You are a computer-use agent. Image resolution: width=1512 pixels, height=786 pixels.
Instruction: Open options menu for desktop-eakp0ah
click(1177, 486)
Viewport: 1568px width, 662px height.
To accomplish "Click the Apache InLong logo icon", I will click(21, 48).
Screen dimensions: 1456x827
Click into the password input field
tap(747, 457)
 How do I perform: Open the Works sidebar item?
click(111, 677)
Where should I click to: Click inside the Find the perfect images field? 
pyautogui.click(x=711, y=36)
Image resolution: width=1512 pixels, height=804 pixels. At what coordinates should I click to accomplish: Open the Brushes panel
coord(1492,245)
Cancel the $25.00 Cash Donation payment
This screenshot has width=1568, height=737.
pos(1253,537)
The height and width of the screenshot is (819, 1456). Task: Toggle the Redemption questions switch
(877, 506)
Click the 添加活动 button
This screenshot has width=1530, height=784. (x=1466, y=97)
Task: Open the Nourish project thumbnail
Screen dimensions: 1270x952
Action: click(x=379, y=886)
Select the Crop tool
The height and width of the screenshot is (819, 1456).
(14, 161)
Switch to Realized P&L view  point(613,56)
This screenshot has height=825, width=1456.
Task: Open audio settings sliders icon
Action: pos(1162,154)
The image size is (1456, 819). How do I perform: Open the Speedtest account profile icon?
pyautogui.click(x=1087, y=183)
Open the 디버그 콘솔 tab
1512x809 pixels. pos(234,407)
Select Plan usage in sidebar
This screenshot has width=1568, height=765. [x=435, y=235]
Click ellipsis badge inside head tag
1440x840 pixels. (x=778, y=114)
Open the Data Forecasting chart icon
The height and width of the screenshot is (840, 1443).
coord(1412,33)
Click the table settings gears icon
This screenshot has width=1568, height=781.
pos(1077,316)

• • • • •

— PROBLEM REQUIREMENTS —
Write out every entry again, exactly as it appears.

— RESULT OF THIS TASK —
You are a computer-use agent. Image resolution: width=1512 pixels, height=786 pixels.
Instruction: Open options menu for desktop-eakp0ah
click(1177, 486)
Viewport: 1568px width, 662px height.
To accomplish "Click the Apache InLong logo icon", I will click(21, 48).
Screen dimensions: 1456x827
Click into the password input field
tap(747, 457)
 How do I perform: Open the Works sidebar item?
click(111, 677)
Where should I click to: Click inside the Find the perfect images field? 
pyautogui.click(x=711, y=36)
Image resolution: width=1512 pixels, height=804 pixels. At what coordinates should I click to accomplish: Open the Brushes panel
coord(1492,245)
Cancel the $25.00 Cash Donation payment
This screenshot has width=1568, height=737.
pos(1253,537)
The height and width of the screenshot is (819, 1456). Task: Toggle the Redemption questions switch
(877, 506)
Click the 添加活动 button
This screenshot has width=1530, height=784. (x=1466, y=97)
Task: Open the Nourish project thumbnail
Screen dimensions: 1270x952
Action: click(x=379, y=886)
Select the Crop tool
The height and width of the screenshot is (819, 1456).
(14, 161)
Switch to Realized P&L view  point(613,56)
This screenshot has height=825, width=1456.
Task: Open audio settings sliders icon
Action: pos(1162,154)
The image size is (1456, 819). How do I perform: Open the Speedtest account profile icon?
pyautogui.click(x=1087, y=183)
Open the 디버그 콘솔 tab
1512x809 pixels. pos(234,407)
Select Plan usage in sidebar
This screenshot has width=1568, height=765. [x=435, y=235]
Click ellipsis badge inside head tag
1440x840 pixels. (x=778, y=114)
Open the Data Forecasting chart icon
The height and width of the screenshot is (840, 1443).
coord(1412,33)
Click the table settings gears icon
This screenshot has width=1568, height=781.
pos(1077,316)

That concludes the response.